[Task directions] Whatever appears in the records, write it out again exactly.

[[ Material shown, beginning ]]

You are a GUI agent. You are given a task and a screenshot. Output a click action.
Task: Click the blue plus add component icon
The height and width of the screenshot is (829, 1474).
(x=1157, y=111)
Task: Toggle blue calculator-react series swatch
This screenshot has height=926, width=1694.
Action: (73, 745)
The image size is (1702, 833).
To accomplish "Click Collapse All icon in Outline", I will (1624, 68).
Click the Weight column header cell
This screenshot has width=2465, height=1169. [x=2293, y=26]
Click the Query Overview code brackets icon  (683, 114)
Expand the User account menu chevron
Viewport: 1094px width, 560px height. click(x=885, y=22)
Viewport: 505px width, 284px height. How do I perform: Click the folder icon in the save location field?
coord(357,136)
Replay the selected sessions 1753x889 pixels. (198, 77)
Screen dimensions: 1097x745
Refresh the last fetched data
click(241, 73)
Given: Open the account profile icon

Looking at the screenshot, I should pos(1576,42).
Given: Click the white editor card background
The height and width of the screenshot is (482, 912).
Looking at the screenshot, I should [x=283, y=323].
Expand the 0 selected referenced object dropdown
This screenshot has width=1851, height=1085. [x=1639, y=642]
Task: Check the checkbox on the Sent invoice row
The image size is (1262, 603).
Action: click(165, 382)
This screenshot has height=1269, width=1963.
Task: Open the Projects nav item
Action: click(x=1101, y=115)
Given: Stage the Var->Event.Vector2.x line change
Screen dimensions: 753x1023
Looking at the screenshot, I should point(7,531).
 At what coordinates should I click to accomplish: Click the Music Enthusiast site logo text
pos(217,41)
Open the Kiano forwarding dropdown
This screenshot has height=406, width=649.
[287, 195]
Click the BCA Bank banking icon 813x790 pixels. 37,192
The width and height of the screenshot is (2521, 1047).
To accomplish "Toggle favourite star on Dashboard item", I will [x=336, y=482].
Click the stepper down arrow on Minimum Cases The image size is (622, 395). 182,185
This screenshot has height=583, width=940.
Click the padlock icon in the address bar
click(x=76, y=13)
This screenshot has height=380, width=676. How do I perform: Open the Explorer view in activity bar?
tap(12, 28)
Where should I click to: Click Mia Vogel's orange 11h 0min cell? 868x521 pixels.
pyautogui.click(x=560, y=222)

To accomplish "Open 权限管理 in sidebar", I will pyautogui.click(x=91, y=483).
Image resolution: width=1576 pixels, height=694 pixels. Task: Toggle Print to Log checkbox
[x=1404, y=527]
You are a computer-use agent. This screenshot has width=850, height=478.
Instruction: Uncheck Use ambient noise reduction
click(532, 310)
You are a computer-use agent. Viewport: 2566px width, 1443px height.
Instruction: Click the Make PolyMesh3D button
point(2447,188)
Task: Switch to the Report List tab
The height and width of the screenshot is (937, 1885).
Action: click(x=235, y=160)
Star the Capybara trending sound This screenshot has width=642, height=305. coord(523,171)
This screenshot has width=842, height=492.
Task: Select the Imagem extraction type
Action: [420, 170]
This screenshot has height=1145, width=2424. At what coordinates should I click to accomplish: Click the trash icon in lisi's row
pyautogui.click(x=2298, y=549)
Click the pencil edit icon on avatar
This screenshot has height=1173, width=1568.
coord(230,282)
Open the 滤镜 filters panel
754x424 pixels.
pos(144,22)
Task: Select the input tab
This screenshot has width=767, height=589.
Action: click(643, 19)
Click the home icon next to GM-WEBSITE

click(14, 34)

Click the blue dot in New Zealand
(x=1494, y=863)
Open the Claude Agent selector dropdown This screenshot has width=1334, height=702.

[[ Material shown, end ]]

[Solution for this exercise]
You are a GUI agent. You are given a task and a screenshot. Output a click action.
Task: Click the blue plus add component icon
The height and width of the screenshot is (829, 1474).
(x=1157, y=111)
Task: Toggle blue calculator-react series swatch
This screenshot has height=926, width=1694.
Action: (73, 745)
The image size is (1702, 833).
To accomplish "Click Collapse All icon in Outline", I will (1624, 68).
Click the Weight column header cell
This screenshot has width=2465, height=1169. [x=2293, y=26]
Click the Query Overview code brackets icon  (683, 114)
Expand the User account menu chevron
Viewport: 1094px width, 560px height. click(x=885, y=22)
Viewport: 505px width, 284px height. How do I perform: Click the folder icon in the save location field?
coord(357,136)
Replay the selected sessions 1753x889 pixels. (198, 77)
Screen dimensions: 1097x745
Refresh the last fetched data
click(241, 73)
Given: Open the account profile icon

Looking at the screenshot, I should pos(1576,42).
Given: Click the white editor card background
The height and width of the screenshot is (482, 912).
Looking at the screenshot, I should [x=283, y=323].
Expand the 0 selected referenced object dropdown
This screenshot has width=1851, height=1085. [x=1639, y=642]
Task: Check the checkbox on the Sent invoice row
The image size is (1262, 603).
Action: click(165, 382)
This screenshot has height=1269, width=1963.
Task: Open the Projects nav item
Action: click(x=1101, y=115)
Given: Stage the Var->Event.Vector2.x line change
Screen dimensions: 753x1023
Looking at the screenshot, I should point(7,531).
 At what coordinates should I click to accomplish: Click the Music Enthusiast site logo text
pos(217,41)
Open the Kiano forwarding dropdown
This screenshot has height=406, width=649.
[287, 195]
Click the BCA Bank banking icon 813x790 pixels. 37,192
The width and height of the screenshot is (2521, 1047).
To accomplish "Toggle favourite star on Dashboard item", I will [x=336, y=482].
Click the stepper down arrow on Minimum Cases The image size is (622, 395). 182,185
This screenshot has height=583, width=940.
Click the padlock icon in the address bar
click(x=76, y=13)
This screenshot has height=380, width=676. How do I perform: Open the Explorer view in activity bar?
tap(12, 28)
Where should I click to: Click Mia Vogel's orange 11h 0min cell? 868x521 pixels.
pyautogui.click(x=560, y=222)

To accomplish "Open 权限管理 in sidebar", I will pyautogui.click(x=91, y=483).
Image resolution: width=1576 pixels, height=694 pixels. Task: Toggle Print to Log checkbox
[x=1404, y=527]
You are a computer-use agent. This screenshot has width=850, height=478.
Instruction: Uncheck Use ambient noise reduction
click(532, 310)
You are a computer-use agent. Viewport: 2566px width, 1443px height.
Instruction: Click the Make PolyMesh3D button
point(2447,188)
Task: Switch to the Report List tab
The height and width of the screenshot is (937, 1885).
Action: click(x=235, y=160)
Star the Capybara trending sound This screenshot has width=642, height=305. coord(523,171)
This screenshot has width=842, height=492.
Task: Select the Imagem extraction type
Action: [420, 170]
This screenshot has height=1145, width=2424. At what coordinates should I click to accomplish: Click the trash icon in lisi's row
pyautogui.click(x=2298, y=549)
Click the pencil edit icon on avatar
This screenshot has height=1173, width=1568.
coord(230,282)
Open the 滤镜 filters panel
754x424 pixels.
pos(144,22)
Task: Select the input tab
This screenshot has width=767, height=589.
Action: click(643, 19)
Click the home icon next to GM-WEBSITE

click(14, 34)

Click the blue dot in New Zealand
(x=1494, y=863)
Open the Claude Agent selector dropdown This screenshot has width=1334, height=702.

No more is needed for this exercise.